━━━━━ Supplied records

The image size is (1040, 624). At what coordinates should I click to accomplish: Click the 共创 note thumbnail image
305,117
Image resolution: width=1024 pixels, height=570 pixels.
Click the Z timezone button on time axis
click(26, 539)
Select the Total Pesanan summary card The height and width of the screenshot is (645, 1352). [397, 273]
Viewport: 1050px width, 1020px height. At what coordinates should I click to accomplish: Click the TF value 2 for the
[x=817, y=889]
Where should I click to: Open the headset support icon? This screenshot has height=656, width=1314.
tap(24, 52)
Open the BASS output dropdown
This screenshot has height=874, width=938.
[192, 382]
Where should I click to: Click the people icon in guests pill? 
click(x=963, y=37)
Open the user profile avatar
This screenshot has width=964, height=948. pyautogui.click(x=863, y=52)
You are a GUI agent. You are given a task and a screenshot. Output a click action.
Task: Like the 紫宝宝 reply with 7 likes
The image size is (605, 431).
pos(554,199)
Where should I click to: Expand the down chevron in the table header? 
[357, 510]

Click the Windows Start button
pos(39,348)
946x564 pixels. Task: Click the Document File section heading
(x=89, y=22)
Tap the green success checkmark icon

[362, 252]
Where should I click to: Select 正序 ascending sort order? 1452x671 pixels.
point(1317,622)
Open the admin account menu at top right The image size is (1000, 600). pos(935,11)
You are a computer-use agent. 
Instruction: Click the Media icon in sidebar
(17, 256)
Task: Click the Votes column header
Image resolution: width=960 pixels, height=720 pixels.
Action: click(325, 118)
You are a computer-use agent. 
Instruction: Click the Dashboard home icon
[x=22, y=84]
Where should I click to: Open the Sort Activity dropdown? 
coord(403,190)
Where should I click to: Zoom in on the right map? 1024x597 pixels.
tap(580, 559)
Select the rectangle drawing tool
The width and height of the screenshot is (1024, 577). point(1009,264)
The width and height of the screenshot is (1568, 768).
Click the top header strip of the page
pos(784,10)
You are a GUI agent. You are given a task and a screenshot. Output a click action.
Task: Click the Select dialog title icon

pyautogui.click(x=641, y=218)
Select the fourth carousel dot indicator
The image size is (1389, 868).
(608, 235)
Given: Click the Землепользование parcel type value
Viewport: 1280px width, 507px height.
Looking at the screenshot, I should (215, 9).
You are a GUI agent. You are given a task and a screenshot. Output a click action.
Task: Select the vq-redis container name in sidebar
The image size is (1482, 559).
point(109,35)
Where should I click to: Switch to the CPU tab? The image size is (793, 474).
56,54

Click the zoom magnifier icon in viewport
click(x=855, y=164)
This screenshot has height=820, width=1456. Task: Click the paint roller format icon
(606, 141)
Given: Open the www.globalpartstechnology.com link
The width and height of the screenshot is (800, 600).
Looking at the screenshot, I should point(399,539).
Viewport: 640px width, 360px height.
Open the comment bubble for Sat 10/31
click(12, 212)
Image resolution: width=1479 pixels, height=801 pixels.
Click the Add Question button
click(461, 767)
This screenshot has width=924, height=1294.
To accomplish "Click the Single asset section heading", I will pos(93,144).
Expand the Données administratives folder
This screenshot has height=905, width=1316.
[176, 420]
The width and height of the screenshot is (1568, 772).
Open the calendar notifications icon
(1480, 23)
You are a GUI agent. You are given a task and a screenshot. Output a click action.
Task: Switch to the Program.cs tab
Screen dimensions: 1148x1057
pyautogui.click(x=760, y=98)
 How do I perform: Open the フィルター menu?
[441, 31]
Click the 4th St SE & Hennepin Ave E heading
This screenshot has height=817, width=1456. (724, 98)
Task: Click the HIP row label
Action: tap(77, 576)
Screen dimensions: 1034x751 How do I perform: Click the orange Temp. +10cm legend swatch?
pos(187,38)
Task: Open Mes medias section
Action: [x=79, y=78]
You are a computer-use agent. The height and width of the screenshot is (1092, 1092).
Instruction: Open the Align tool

━━━━━━━━━━

Problem requirements: Set every line down again exactly. Begin with the first line of the entries and finish with the line containing "Select the Total".

Answer to the exercise:
The image size is (1040, 624). At what coordinates should I click to accomplish: Click the 共创 note thumbnail image
305,117
Image resolution: width=1024 pixels, height=570 pixels.
Click the Z timezone button on time axis
click(26, 539)
Select the Total Pesanan summary card The height and width of the screenshot is (645, 1352). [397, 273]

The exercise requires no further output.